Start of DATA LISTING

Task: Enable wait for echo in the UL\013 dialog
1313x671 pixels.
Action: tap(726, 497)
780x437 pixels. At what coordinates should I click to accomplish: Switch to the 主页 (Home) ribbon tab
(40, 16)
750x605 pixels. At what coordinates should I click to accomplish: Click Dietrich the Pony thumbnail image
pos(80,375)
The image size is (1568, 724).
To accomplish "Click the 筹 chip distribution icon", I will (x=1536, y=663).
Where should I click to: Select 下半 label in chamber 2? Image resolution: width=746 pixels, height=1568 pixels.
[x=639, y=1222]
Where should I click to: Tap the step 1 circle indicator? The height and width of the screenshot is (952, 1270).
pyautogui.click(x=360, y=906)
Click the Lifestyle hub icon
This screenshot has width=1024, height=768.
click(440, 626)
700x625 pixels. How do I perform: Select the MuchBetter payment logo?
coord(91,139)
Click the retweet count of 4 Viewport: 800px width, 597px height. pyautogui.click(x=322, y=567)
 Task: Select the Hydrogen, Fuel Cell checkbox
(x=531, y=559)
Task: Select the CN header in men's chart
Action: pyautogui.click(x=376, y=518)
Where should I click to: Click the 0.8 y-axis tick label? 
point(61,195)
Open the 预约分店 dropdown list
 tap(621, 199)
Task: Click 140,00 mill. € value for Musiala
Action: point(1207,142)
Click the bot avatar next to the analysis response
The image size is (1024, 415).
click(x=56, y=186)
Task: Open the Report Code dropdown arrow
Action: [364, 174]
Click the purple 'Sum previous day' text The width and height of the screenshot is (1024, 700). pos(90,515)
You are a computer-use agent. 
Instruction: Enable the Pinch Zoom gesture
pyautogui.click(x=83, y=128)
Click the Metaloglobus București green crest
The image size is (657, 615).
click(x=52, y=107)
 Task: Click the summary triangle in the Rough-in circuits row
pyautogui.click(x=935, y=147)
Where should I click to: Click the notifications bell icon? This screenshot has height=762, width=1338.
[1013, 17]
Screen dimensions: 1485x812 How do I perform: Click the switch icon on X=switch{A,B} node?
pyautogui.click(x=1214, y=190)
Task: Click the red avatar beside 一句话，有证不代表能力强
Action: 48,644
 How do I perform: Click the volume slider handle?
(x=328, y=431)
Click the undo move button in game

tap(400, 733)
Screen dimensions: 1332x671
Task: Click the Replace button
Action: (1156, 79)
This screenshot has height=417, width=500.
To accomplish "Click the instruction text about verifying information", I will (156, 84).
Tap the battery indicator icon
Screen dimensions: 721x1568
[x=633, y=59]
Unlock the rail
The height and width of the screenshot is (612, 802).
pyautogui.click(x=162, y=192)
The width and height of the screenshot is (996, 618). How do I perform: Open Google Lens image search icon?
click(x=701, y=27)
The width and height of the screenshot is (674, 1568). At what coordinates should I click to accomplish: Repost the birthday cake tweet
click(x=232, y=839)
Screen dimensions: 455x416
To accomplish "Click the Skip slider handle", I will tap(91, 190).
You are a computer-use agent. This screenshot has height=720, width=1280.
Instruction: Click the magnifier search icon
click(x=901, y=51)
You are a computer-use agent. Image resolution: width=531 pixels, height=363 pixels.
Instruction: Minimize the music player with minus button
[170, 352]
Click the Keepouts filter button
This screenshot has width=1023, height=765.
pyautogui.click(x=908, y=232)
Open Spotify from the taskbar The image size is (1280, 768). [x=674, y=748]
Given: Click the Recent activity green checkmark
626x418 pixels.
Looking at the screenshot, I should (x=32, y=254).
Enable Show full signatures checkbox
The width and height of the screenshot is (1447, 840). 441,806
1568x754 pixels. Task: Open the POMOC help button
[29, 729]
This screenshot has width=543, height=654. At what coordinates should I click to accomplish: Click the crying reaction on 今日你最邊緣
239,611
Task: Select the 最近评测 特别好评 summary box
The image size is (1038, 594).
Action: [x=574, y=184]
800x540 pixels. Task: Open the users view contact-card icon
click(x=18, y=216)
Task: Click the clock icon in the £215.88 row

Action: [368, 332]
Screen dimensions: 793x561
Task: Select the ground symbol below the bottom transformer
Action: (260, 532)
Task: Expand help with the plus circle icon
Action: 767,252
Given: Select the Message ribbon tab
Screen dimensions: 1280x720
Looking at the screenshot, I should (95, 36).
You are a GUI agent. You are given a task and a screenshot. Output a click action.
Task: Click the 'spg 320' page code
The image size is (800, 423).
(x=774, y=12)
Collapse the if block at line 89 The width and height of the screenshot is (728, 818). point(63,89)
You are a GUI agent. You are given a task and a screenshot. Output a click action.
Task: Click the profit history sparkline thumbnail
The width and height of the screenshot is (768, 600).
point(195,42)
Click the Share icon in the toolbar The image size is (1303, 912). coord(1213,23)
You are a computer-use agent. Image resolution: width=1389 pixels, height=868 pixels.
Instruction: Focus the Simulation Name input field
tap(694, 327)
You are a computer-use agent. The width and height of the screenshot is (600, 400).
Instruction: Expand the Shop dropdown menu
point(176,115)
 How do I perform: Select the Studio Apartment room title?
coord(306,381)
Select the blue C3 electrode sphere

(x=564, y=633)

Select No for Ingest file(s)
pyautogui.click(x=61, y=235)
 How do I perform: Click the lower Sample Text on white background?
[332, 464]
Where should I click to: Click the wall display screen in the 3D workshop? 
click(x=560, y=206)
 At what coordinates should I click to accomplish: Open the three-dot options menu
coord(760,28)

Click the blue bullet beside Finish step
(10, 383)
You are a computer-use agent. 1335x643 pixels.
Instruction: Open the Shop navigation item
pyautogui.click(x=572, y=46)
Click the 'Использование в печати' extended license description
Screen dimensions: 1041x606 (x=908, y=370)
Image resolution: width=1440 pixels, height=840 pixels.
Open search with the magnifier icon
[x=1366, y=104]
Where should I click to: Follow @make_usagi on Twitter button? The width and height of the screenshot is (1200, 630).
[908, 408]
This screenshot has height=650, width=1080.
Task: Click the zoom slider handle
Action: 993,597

End of DATA LISTING

- **WHAT YOU WILL DO**: The entries shown above must be restated word for word.

- **ANSWER BELOW**:
Task: Enable wait for echo in the UL\013 dialog
1313x671 pixels.
Action: tap(726, 497)
780x437 pixels. At what coordinates should I click to accomplish: Switch to the 主页 (Home) ribbon tab
(40, 16)
750x605 pixels. At what coordinates should I click to accomplish: Click Dietrich the Pony thumbnail image
pos(80,375)
The image size is (1568, 724).
To accomplish "Click the 筹 chip distribution icon", I will (x=1536, y=663).
Where should I click to: Select 下半 label in chamber 2? Image resolution: width=746 pixels, height=1568 pixels.
[x=639, y=1222]
Where should I click to: Tap the step 1 circle indicator? The height and width of the screenshot is (952, 1270).
pyautogui.click(x=360, y=906)
Click the Lifestyle hub icon
This screenshot has width=1024, height=768.
click(440, 626)
700x625 pixels. How do I perform: Select the MuchBetter payment logo?
coord(91,139)
Click the retweet count of 4 Viewport: 800px width, 597px height. pyautogui.click(x=322, y=567)
 Task: Select the Hydrogen, Fuel Cell checkbox
(x=531, y=559)
Task: Select the CN header in men's chart
Action: pyautogui.click(x=376, y=518)
Where should I click to: Click the 0.8 y-axis tick label? 
point(61,195)
Open the 预约分店 dropdown list
 tap(621, 199)
Task: Click 140,00 mill. € value for Musiala
Action: point(1207,142)
Click the bot avatar next to the analysis response
The image size is (1024, 415).
click(x=56, y=186)
Task: Open the Report Code dropdown arrow
Action: [364, 174]
Click the purple 'Sum previous day' text The width and height of the screenshot is (1024, 700). pos(90,515)
You are a computer-use agent. 
Instruction: Enable the Pinch Zoom gesture
pyautogui.click(x=83, y=128)
Click the Metaloglobus București green crest
The image size is (657, 615).
click(x=52, y=107)
 Task: Click the summary triangle in the Rough-in circuits row
pyautogui.click(x=935, y=147)
Where should I click to: Click the notifications bell icon? This screenshot has height=762, width=1338.
[1013, 17]
Screen dimensions: 1485x812 How do I perform: Click the switch icon on X=switch{A,B} node?
pyautogui.click(x=1214, y=190)
Task: Click the red avatar beside 一句话，有证不代表能力强
Action: 48,644
 How do I perform: Click the volume slider handle?
(x=328, y=431)
Click the undo move button in game

tap(400, 733)
Screen dimensions: 1332x671
Task: Click the Replace button
Action: (1156, 79)
This screenshot has height=417, width=500.
To accomplish "Click the instruction text about verifying information", I will (156, 84).
Tap the battery indicator icon
Screen dimensions: 721x1568
[x=633, y=59]
Unlock the rail
The height and width of the screenshot is (612, 802).
pyautogui.click(x=162, y=192)
The width and height of the screenshot is (996, 618). How do I perform: Open Google Lens image search icon?
click(x=701, y=27)
The width and height of the screenshot is (674, 1568). At what coordinates should I click to accomplish: Repost the birthday cake tweet
click(x=232, y=839)
Screen dimensions: 455x416
To accomplish "Click the Skip slider handle", I will tap(91, 190).
You are a computer-use agent. This screenshot has height=720, width=1280.
Instruction: Click the magnifier search icon
click(x=901, y=51)
You are a computer-use agent. Image resolution: width=531 pixels, height=363 pixels.
Instruction: Minimize the music player with minus button
[170, 352]
Click the Keepouts filter button
This screenshot has width=1023, height=765.
pyautogui.click(x=908, y=232)
Open Spotify from the taskbar The image size is (1280, 768). [x=674, y=748]
Given: Click the Recent activity green checkmark
626x418 pixels.
Looking at the screenshot, I should (x=32, y=254).
Enable Show full signatures checkbox
The width and height of the screenshot is (1447, 840). 441,806
1568x754 pixels. Task: Open the POMOC help button
[29, 729]
This screenshot has width=543, height=654. At what coordinates should I click to accomplish: Click the crying reaction on 今日你最邊緣
239,611
Task: Select the 最近评测 特别好评 summary box
The image size is (1038, 594).
Action: [x=574, y=184]
800x540 pixels. Task: Open the users view contact-card icon
click(x=18, y=216)
Task: Click the clock icon in the £215.88 row

Action: [368, 332]
Screen dimensions: 793x561
Task: Select the ground symbol below the bottom transformer
Action: (260, 532)
Task: Expand help with the plus circle icon
Action: 767,252
Given: Select the Message ribbon tab
Screen dimensions: 1280x720
Looking at the screenshot, I should (95, 36).
You are a GUI agent. You are given a task and a screenshot. Output a click action.
Task: Click the 'spg 320' page code
The image size is (800, 423).
(x=774, y=12)
Collapse the if block at line 89 The width and height of the screenshot is (728, 818). point(63,89)
You are a GUI agent. You are given a task and a screenshot. Output a click action.
Task: Click the profit history sparkline thumbnail
The width and height of the screenshot is (768, 600).
point(195,42)
Click the Share icon in the toolbar The image size is (1303, 912). coord(1213,23)
You are a computer-use agent. Image resolution: width=1389 pixels, height=868 pixels.
Instruction: Focus the Simulation Name input field
tap(694, 327)
You are a computer-use agent. The width and height of the screenshot is (600, 400).
Instruction: Expand the Shop dropdown menu
point(176,115)
 How do I perform: Select the Studio Apartment room title?
coord(306,381)
Select the blue C3 electrode sphere

(x=564, y=633)

Select No for Ingest file(s)
pyautogui.click(x=61, y=235)
 How do I perform: Click the lower Sample Text on white background?
[332, 464]
Where should I click to: Click the wall display screen in the 3D workshop? 
click(x=560, y=206)
 At what coordinates should I click to accomplish: Open the three-dot options menu
coord(760,28)

Click the blue bullet beside Finish step
(10, 383)
You are a computer-use agent. 1335x643 pixels.
Instruction: Open the Shop navigation item
pyautogui.click(x=572, y=46)
Click the 'Использование в печати' extended license description
Screen dimensions: 1041x606 (x=908, y=370)
Image resolution: width=1440 pixels, height=840 pixels.
Open search with the magnifier icon
[x=1366, y=104]
Where should I click to: Follow @make_usagi on Twitter button? The width and height of the screenshot is (1200, 630).
[908, 408]
This screenshot has height=650, width=1080.
Task: Click the zoom slider handle
Action: 993,597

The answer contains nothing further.